WORK REQUIRED: Look for "computer" in each line of the records, and copy the lines that have it.

Pixel coordinate grounding data:
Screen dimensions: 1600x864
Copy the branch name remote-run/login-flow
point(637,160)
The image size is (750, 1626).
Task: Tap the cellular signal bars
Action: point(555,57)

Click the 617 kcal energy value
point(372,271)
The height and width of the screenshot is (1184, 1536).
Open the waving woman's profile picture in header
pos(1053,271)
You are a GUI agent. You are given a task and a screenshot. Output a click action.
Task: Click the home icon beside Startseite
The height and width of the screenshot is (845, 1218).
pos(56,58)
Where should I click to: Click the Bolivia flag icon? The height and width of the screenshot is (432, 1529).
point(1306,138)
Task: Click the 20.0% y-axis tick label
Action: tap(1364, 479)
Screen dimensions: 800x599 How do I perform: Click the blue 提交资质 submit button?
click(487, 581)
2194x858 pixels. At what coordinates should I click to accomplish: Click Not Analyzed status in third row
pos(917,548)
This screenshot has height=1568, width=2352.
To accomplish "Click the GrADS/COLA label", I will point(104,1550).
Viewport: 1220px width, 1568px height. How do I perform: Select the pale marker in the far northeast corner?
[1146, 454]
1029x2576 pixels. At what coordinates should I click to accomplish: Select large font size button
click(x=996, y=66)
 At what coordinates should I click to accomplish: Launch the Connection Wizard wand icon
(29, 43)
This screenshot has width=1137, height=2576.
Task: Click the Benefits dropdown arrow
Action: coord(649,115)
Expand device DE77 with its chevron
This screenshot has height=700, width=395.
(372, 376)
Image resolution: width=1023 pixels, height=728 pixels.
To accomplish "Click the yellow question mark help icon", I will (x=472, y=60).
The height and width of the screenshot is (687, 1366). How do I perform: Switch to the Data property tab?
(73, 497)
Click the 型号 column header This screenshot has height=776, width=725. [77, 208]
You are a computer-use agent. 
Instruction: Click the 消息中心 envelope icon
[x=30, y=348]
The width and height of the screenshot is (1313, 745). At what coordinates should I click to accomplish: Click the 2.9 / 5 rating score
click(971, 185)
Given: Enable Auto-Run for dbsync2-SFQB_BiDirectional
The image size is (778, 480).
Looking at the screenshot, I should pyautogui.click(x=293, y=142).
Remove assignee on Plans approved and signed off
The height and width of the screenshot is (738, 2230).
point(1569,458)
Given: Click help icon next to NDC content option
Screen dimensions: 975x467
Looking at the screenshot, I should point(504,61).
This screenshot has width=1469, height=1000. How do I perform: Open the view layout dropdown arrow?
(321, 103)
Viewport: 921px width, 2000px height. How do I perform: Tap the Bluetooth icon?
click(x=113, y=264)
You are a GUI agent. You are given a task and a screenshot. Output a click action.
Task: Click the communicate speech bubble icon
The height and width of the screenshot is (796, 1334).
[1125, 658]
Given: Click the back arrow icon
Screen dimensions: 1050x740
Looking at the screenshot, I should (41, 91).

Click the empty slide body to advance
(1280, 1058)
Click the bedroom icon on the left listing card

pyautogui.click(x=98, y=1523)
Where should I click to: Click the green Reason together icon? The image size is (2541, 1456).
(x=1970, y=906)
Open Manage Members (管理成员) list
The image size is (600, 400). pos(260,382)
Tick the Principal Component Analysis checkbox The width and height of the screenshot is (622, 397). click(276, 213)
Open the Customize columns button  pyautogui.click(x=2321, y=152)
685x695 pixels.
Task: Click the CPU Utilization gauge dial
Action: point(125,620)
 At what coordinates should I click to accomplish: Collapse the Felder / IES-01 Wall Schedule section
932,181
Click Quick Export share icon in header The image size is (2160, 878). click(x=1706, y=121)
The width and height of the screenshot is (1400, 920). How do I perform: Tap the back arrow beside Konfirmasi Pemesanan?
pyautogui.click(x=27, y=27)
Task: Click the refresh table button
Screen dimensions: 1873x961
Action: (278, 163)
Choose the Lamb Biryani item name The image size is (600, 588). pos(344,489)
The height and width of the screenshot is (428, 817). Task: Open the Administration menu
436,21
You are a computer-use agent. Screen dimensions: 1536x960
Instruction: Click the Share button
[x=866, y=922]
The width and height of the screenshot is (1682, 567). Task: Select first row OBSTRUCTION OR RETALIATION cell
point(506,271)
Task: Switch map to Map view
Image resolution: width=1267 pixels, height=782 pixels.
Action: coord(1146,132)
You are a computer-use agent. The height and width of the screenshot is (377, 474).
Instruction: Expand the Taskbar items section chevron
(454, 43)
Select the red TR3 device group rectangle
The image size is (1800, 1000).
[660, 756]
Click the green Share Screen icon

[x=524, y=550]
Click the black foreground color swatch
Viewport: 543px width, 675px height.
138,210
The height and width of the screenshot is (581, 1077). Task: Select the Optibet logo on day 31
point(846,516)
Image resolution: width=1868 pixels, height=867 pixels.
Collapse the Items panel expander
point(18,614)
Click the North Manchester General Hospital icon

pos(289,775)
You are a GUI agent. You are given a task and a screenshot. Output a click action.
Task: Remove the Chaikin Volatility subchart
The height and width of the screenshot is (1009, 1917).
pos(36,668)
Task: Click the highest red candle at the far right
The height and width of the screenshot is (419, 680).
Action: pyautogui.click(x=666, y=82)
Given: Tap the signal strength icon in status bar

ANSWER SPACE:
You are a computer-use agent. 
You are a computer-use agent. Screen dimensions: 1536x960
You are a computer-use agent. The height and width of the screenshot is (377, 474).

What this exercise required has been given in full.